### Aim of the exercise
Once you reach the line containing "Expand the Select Sheet dropdown arrow", return it and every line after it exactly, through the end of the records below, with no pictures.

(Dataset items)
========
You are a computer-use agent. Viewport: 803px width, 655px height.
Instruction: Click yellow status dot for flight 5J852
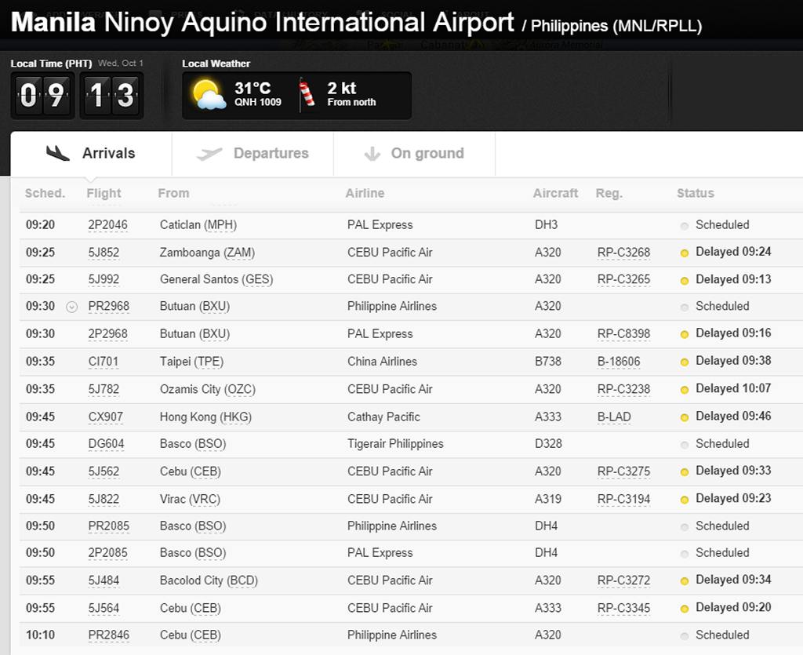[685, 253]
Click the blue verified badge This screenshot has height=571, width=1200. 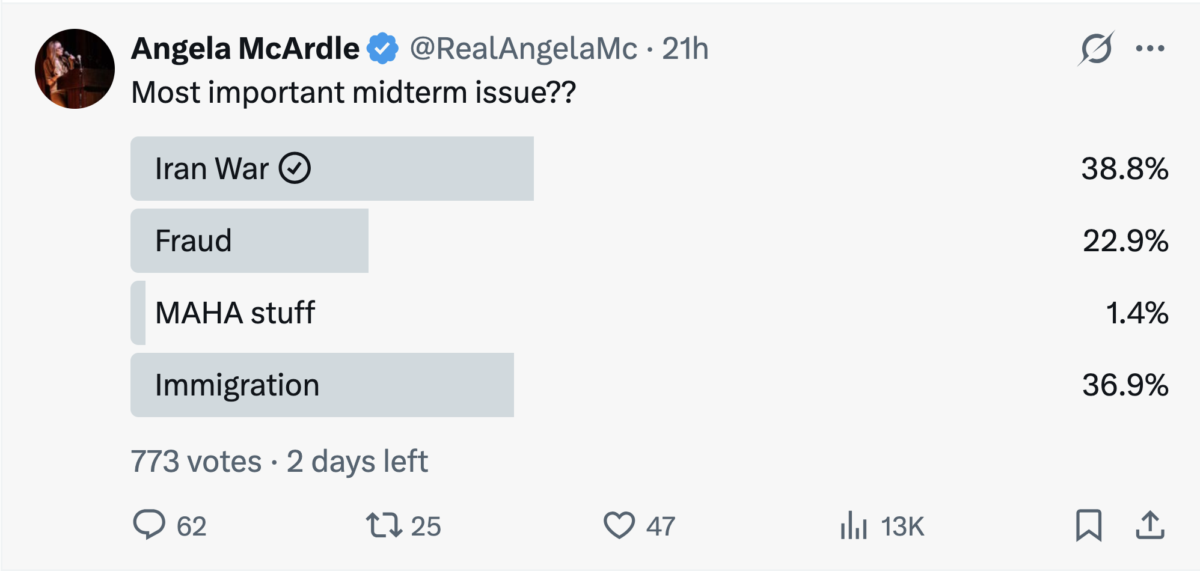(x=382, y=49)
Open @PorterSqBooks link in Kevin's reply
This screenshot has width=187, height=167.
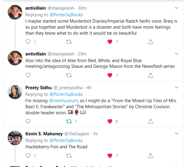[x=66, y=140]
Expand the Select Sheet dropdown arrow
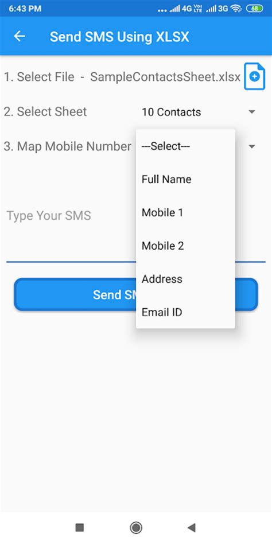 pos(252,112)
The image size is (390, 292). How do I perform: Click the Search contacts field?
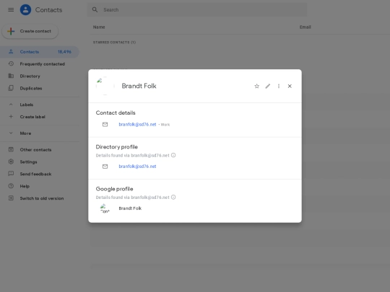[x=197, y=9]
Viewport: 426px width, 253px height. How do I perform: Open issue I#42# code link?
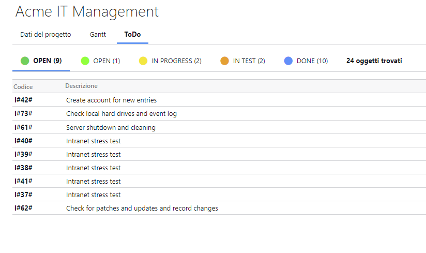(23, 100)
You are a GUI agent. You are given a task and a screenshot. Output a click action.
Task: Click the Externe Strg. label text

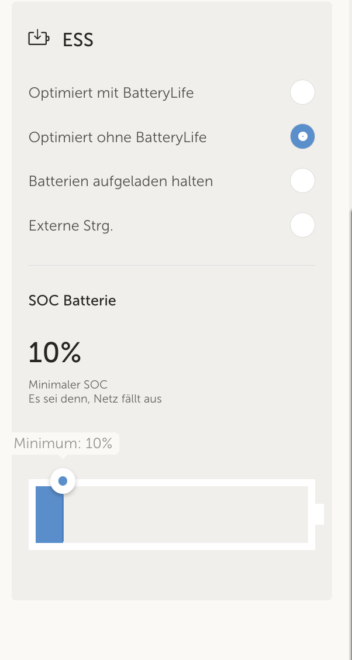[71, 226]
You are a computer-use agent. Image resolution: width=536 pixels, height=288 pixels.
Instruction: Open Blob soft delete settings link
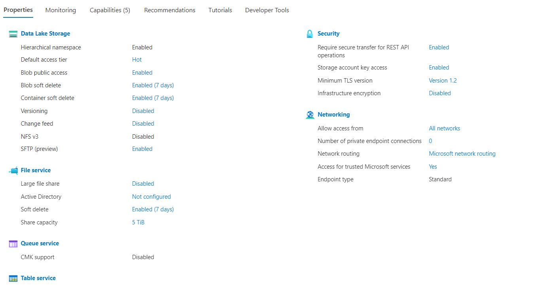153,85
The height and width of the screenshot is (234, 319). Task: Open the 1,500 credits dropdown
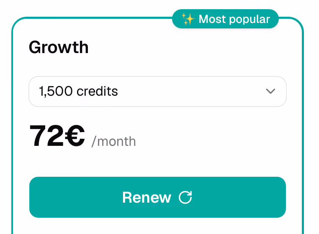coord(158,92)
========
### Task result
Expand the Select Sheet dropdown arrow
 pos(252,112)
The image size is (390, 292). How do I perform: Click the Search contacts field?
[x=197, y=9]
Viewport: 426px width, 253px height. How do I perform: Open issue I#42# code link?
(23, 100)
You are a GUI agent. You are given a task and a screenshot. Output a click action.
Task: Click the Externe Strg. label text

[71, 226]
You are a computer-use agent. Image resolution: width=536 pixels, height=288 pixels.
Instruction: Open Blob soft delete settings link
153,85
The height and width of the screenshot is (234, 319). Task: Open the 1,500 credits dropdown
coord(158,92)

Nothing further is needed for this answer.